The z-axial is a literary mode and a way of reading. It often springs from uncanny, fantastic, speculative texts. For example, time-travel stories suggest the z-axial; they are a kind of liftoff. However, as with Todorov’s fantastic line, the uncanny crashes into “literature,” and all writing becomes potentially z-axial: getting lost, being buried, unveiled, or returning “unchanged” after millennia. The z-axial is a far-out wah-wah-wah: a sine wave, the depth that predicates length and height, a space for potential resistance to white bourgeois presumption embodied by a literary middle-sized naturalness. Daily life. Predictable grids. What we’re describing, though, shows how the everyday teeters on the impossible but truly mortally real, a cosmic and biological forever. This mode is, then, an outflow that opens into the self and is the self as it relates to the “world.” In other words, authorities enclose horizontally and vertically. They naturalize and immiserate, but the z-axial refers us diagonally back to ourselves reborn in the uncontainable world of the present. The z-axial is a trait in literature that reveals the necessity of freedom and revolution. But we’re not describing futurism. Or the speculative, per se. Or, again, the uncanny. We’re describing the now: terrifying space flies away in every direction. We are made of a forever that is everywhere.

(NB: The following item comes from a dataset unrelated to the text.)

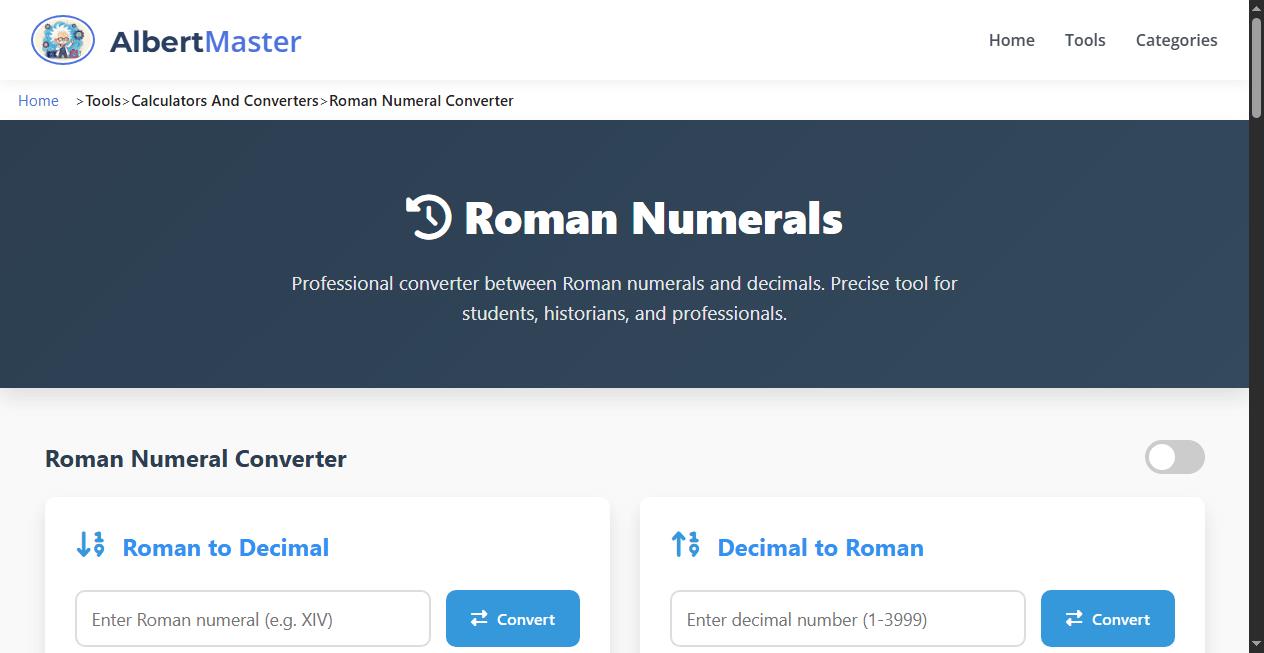
Task: Click the AlbertMaster site title
Action: click(x=207, y=41)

Plug a Book –I don’t personally know these first two writers but I think everyone should read these two books, which very generously instruct and consider and enact:

Amanda Goldblatt let me borrow this wonderful book [Austerity], which is kind of like a bath of an essay, in poem-form, like breathing fog onto glass and writing in it a letter:

Austerity
Marion Bell
Radiator Press
ISBN: 978-1732814516

Anais Duplan’s Mount Carmel and the Blood of Parnas (out of print) is smart in every single direction; notably, an essay/piece of criticism precedes some sparer poem-pages, and it feels like you watch the author deal out the playing cards of their own theory-work.

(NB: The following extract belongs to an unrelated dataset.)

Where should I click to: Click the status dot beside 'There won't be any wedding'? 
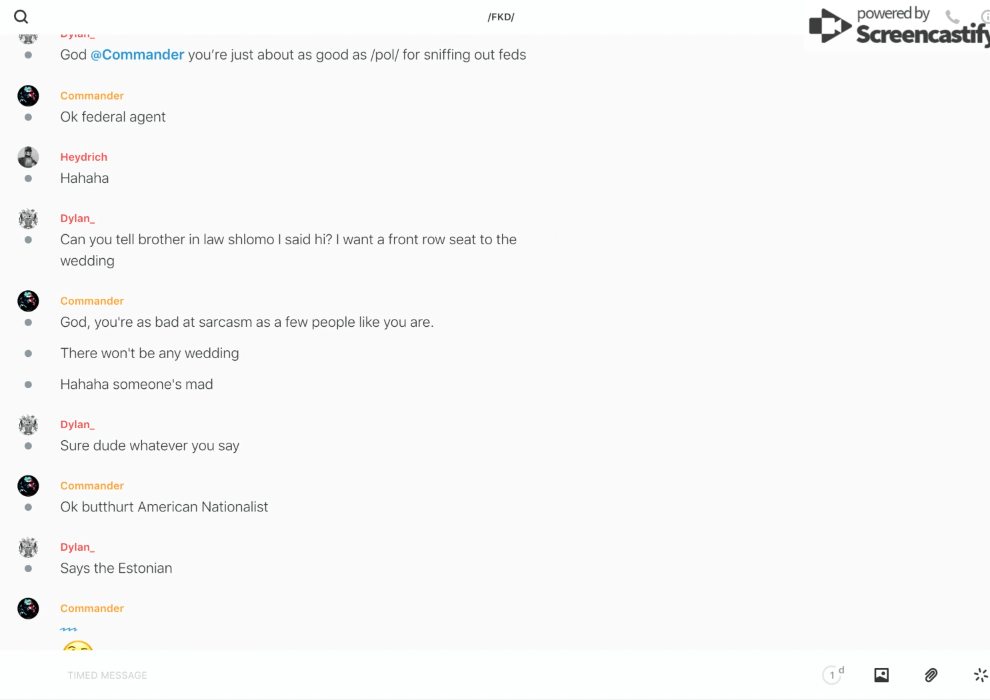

Mount Carmel and the Blood of Parnas
Anais Duplan
Monster House Press
ISBN: 978-0986046186

And I do know Ashley Miranda, and their work is DELICIOUS and affecting (and everything you want out of poems). Miranda makes haute the ephemeral, and personal the radical, and liquid trauma, and it all hurt-pops like a candy necklace you’re chewing on.

About Olivia Cronk

Olivia CronkOlivia Cronk is the author of Womonster (Tarpaulin Sky, June 2020), Louise and Louise and Louise (The Lettered Streets Press, 2016), and Skin Horse (Action Books, 2012). With Philip Sorenson, she edits The Journal Petra.

About the Interviewer

Nicholas Alexander Hayes (Review Editor) lives in Chicago, IL. He is the author of NIV: 39 & 27 and Between. He has an MFA in creative writing from the School of the Art Institute of Chicago, and he is currently completing an MA in Sociology at DePaul University. He writes about a wide range of topics including ’60s gay pulp fiction, the Miss Rheingold beauty competition, depictions of masculinity on Tumblr, and whatever piece of pop cultural detritus catches his eye at the moment.